Taking a snapshot in time look, before the Steelers entered a Week 10 Monday Night game against Kansas City, they were 34:40, more than two minutes higher than the previous season. Things fell apart against the Chiefs and stayed down for much of the rest of the season.
This is also the point the Steelers most critical stat in the first half of the season started to fade. They were converting third downs 51.92 percent of the time through Week 9 in 2012 (first in the league by more than three percent). It finished the year at 41.96.
Their 30.77 percent conversion rate on third downs over their final three games was the 23rd best total in the league. Suffering a nearly 10 percent drop in that critical stat down the stretch can be attributed to many things - Roethlisberger's injury, the lack of running success, a beaten up offensive line, pick whichever you choose. But it's safe to say the most impressive stat of all in the last two years was that 50 percent mark through the Steelers' first eight games.
However you want to boil it down, neither of these offenses were successful top to bottom, and it'd be hard for even Haley and Arians to argue otherwise. Both showed outstanding production in some areas for some of the time, but neither offense operated with great efficiency on a consistent basis. Even with the injuries to this year's team, the Steelers offense was never scoring loads of points. They only scored over 30 once (vs. Oakland in Week 3), and scored under 20 five times.
The stretch of time in the middle of the season under Haley, though, had a team that scored on 58 percent of its red zone chances (from Weeks 7-9), and the amazing third down conversion rate strongly suggests the ceiling with Haley's offense was higher than Arians.
Before Roethlisberger's injury in Week 10 he was playing at a very high level.
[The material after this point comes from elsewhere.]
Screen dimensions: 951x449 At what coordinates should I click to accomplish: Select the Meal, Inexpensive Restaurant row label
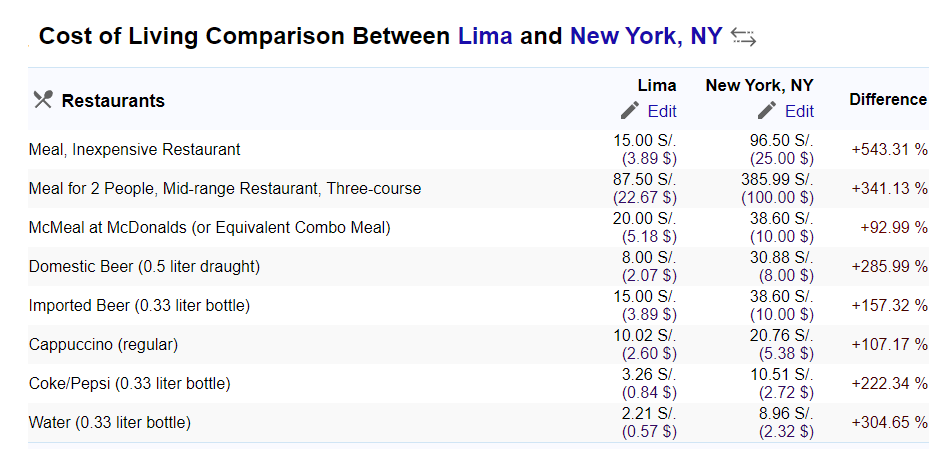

Protection became a bit more challenging down the stretch in both seasons, but Roethlisberger was off to an incredible start to the season through four games, completing 66 percent of his throws for 1,124 yards, nine touchdowns and just one interception.
Arians had his moments with Roethlisberger and the passing game during the 2011 season, particularly with a 7.4 yards per pass attempt stat on the year, and was 7.8 at the midway point of the season. It faltered down the stretch, though, and Roethlisberger suffered similar struggles due to injury and a lack of protection.